* Passage extrait:
◇ ◇ ◇ ◇

Éloge de la fuite

Émission sur la Clé des ondes à Bordeaux

Comme vous le savez, c’est le titre d’un livre de Henri Laborit datant de 1985, écrit qui nous est revenu en mémoire lors d’une discussion avec un militant allemand du journal Graswurzelrevolution à propos des possibilités de résistance à Daech, ces fanatiques qui s’appuient sur l’islam pour terroriser le monde.

En Allemagne, existe un débat pour savoir comment lutter contre ces furieux. Il s’agit de chercher à agir autrement qu’en bombardant massivement leurs positions sans se soucier des victimes civiles collatérales, ou en ciblant au moyen de drones quelques dirigeants pour les abattre, ou, classiquement, en engageant des militaires sur le terrain.
Une des réponses des compagnons allemands − qui nous a pour le moins surpris −, c’est de préconiser la fuite ; oui, la fuite, mais la fuite de masse. Évidemment, le moyen n’a rien de glorieux ! Mais vous pensez bien que la gloire militaire demeure la moindre de nos préoccupations.
À la réflexion, la fuite et la retraite en bon ordre peuvent être honorables ; sans doute un peu plus que le sauve-qui-peut général ; la Retirada des Espagnols de 1939 a permis de sauver nombre de militants et leurs familles ; l’expatriation, l’émigration, pour raisons politiques, militaire ou autres, a aidé certains à respirer un peu avant d’agir ; la débâcle a eu ses lettres de courage dans la France de 1940 ; l’esquive est louée dans les sports de combat ; l’évitement de même ; L’Exode est un des livres de la Bible, etc.
Personnellement, en 1944, avec ma mère, j’ai fui mon village à moitié incendié par l’armée allemande. Heureusement, car le lendemain c’était ma maison qui brûlait.
Plus près de nous, dans la nuit du 9 au 10 novembre 1989, pendant l’écroulement du mur de Berlin, des dizaines de milliers d’habitants de la République démocratique allemande franchirent les postes-frontières vers l’ouest. Déjà, à la suite de l’ouverture de la frontière avec l’Autriche, d’autres en avaient profité pour s’échapper par la Tchécoslovaquie et la Hongrie, ces deux derniers pays étant moins regardants en matière d’émigration. Ainsi, l’élite de la RDA (scientifiques, techniciens, ingénieurs, médecins, cadres, ouvriers spécialisés, etc.) choisit la liberté, comme on disait alors.
Qui nous interdira de penser que la Corée du Nord prendra un jour le même chemin ?
Il y a dans l’Histoire nombre d’autres exemples ; il y en a certains dans un temps plus proche et, même, sans doute, connus et vécus par vous qui m’écoutez ou me lisez.

◇ ◇ ◇ ◇

* Exercice proposé 1: Transcrivez à l'identique l'ensemble des lignes des enregistrements ci-dessous, en omettant les images.
* Exercice proposé 2: Reprenez le texte consacré à l'éloge de la fuite et poursuivez-le à partir de sa dernière phrase.

◇ ◇ ◇ ◇

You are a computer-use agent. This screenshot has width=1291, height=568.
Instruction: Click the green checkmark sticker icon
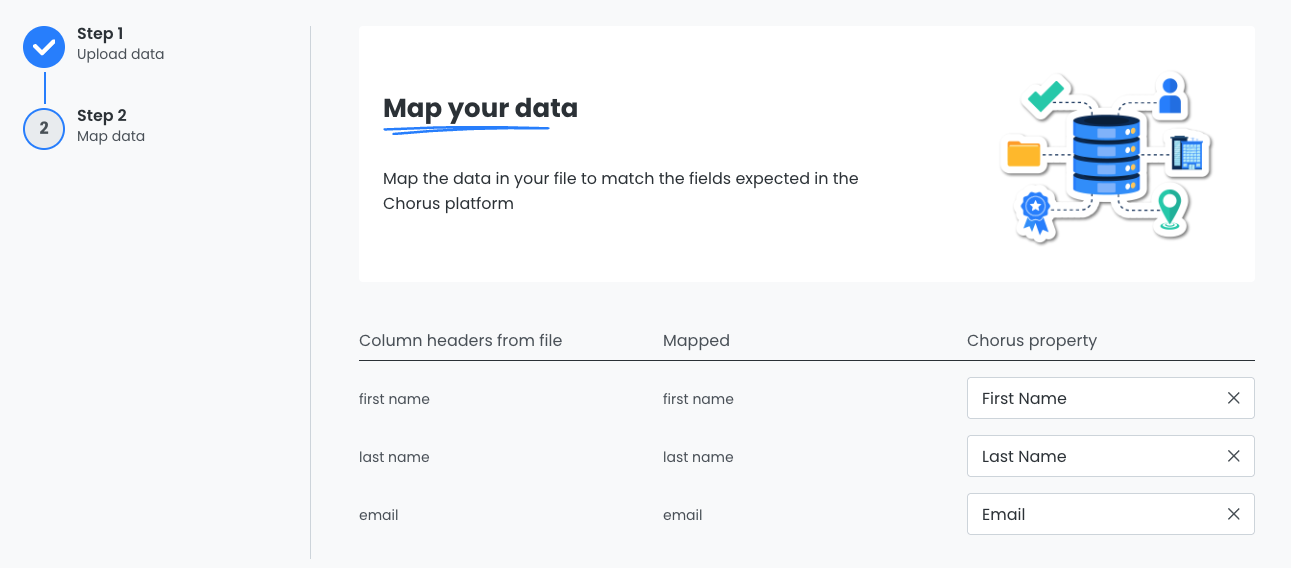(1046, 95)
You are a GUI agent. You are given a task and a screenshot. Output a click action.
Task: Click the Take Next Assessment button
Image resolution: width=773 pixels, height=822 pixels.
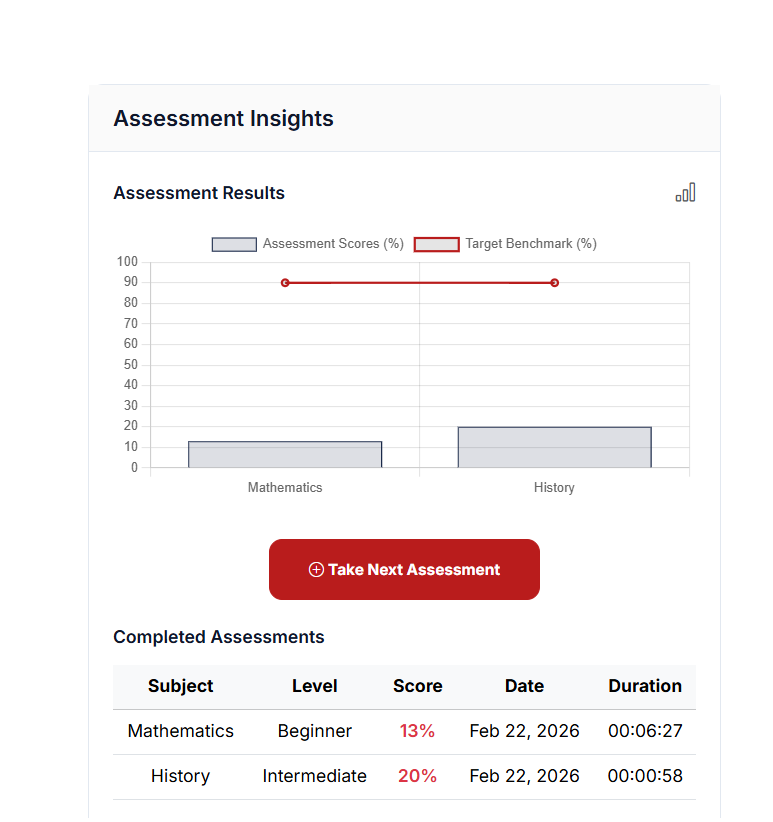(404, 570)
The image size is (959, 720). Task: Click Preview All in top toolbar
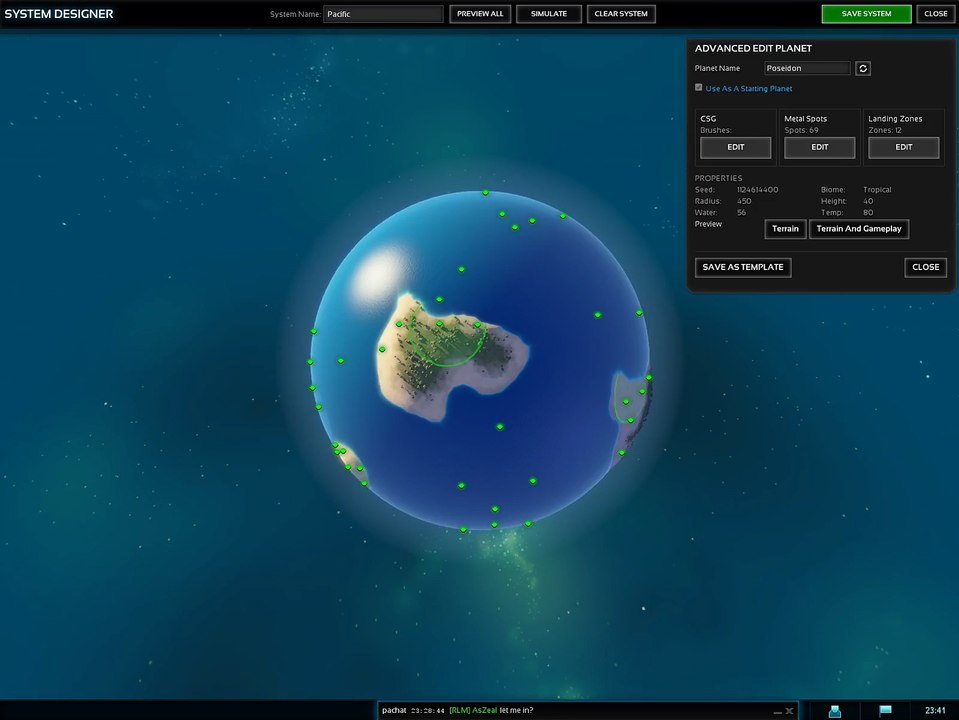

◇ ◇ ◇ ◇

* Résultat de l'exercice 1:
You are a computer-use agent. This screenshot has width=1291, height=568.
Instruction: Click the green checkmark sticker icon
(1046, 95)
You are a GUI agent. You are given a task and a screenshot. Output a click action.
Task: Click the Take Next Assessment button
Image resolution: width=773 pixels, height=822 pixels.
(404, 570)
The image size is (959, 720). Task: Click Preview All in top toolbar

* Résultat de l'exercice 2:
Laborit, hostile à la révolte, écrit que, « si elle se réalise en groupe, [elle] retrouve aussitôt une échelle hiérarchique de soumission à l’intérieur du groupe, et la révolte, seule, aboutit rapidement à la soumission du révolté ». Quant à nous, nous aurions employé d’autres mots pour dire cela. Surtout pour mettre en avant que ceux qui se révoltent en utilisant des armes ne les lâchent pas facilement une fois qu’ils ont le pouvoir. Laborit pense que, pour « éviter l’affrontement », la fuite reste la solution. Pour lui, il y a de nombreuses façons de fuir ; et fuir dans l’imaginaire et la créativité en est une. « Aucun passeport n’est exigé », ajoute-t-il.
L’imaginaire tient grande place dans son livre :
« L’imaginaire s’apparente ainsi à une contrée d’exil où l’on trouve refuge lorsqu’il est impossible de trouver le bonheur parce que l’action gratifiante en réponse aux pulsions ne peut être satisfaite dans le conformisme socio-culturel. »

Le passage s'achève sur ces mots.